= List of recipients of tribute from China =

Central Plain political entities have paid tribute to a number of states and confederations throughout history. China proper also had a strong Confucian tradition, which believed that showing virtue and giving gifts or tribute would civilize "Barbarians". Many of them involved silk and tea, and during the Ming dynasty, China's input of silver increased due to trade with Spanish merchants in Manila, so they could pay tribute with silver.

- Xiongnu in 200 BCE-138 BCE: the Xiongnu repelled the invading army of the Western Han dynasty, advanced into the territory of China, and besieged its capital. The Chinese Emperor recognized the Great Wall as the border of the two states and was obliged to pay annual tribute (silk, liquor, rice) to the Xiongnu.
- First Turkic Khaganate: The Qi and Zhou dynasties of North China surrendered to the Turks in 570 and began paying tribute. Note that the Qi and Zhou dynasties were only small parts of China proper which had fragmented into several states. The Qi and Zhou dynasties had a hybrid Sino-Turkic leadership.
- Second Turkic Khaganate: Between 693 and 706, Qapaghan Qaghan's army crossed the Yellow River six times, which the Chinese forces could not offer any resistance. Empress Wu Zetian paid vast indemnities and sent Qapaghan gifts, which were in fact disguised tributes.
- Uighur Kaganate: Successful campaigns of the Uighur Kaganate led to a peace with the Tang dynasty which paid tribute in silk and grain for 12 years from 766.

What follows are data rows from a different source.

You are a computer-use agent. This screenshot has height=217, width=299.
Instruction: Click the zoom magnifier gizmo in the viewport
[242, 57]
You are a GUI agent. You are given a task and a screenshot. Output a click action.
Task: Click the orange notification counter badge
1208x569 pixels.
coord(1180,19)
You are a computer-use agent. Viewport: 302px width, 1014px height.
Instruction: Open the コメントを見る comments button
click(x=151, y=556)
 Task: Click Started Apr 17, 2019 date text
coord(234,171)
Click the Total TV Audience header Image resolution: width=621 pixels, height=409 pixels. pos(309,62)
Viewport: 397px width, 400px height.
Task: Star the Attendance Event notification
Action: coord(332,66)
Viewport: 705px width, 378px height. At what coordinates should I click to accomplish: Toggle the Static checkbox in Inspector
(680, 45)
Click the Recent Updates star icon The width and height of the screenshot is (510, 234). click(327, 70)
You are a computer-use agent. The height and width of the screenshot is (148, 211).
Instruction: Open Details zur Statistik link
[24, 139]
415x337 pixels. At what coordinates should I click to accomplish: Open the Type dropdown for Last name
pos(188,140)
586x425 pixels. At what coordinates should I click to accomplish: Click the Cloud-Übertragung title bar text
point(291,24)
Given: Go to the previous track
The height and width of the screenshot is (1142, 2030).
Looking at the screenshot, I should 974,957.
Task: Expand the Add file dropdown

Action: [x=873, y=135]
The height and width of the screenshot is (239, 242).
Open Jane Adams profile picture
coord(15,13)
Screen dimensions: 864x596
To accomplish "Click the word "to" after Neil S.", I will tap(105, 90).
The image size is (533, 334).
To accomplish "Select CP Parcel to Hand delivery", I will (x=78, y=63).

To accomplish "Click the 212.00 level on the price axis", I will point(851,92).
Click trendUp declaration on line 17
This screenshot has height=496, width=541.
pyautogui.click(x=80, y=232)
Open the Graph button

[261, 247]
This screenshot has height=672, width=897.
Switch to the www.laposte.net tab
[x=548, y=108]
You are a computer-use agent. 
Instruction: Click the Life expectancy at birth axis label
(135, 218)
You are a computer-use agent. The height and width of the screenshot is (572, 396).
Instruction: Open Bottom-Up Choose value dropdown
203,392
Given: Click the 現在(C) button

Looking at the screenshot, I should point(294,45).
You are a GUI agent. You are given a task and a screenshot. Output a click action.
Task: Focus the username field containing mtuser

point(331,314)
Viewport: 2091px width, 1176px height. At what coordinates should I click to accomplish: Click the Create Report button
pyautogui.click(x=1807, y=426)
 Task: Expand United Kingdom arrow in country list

- Khitan: From 936, Shi Jingtang of Later Jin described as a puppet of the emerging Liao dynasty. After Khitan's victory over the Song dynasty in 1005, they signed an invasion "Chanyuan Treaty"; requiring the Song to pay annual tribute to the Liao.

- Jurchen: In 1142, after a disastrous defeat, the Song dynasty agreed to be a vassal state of Jin dynasty and pay annual tribute.
- Altan Khan of Tumed Mongols in 1550s after Altan Khan besieged Beijing.
- Ligden Khan of Northern Yuan Chahar Mongols early 17th century: after a series of raids on China proper, the Ming dynasty court paid silver to Ligden Khan.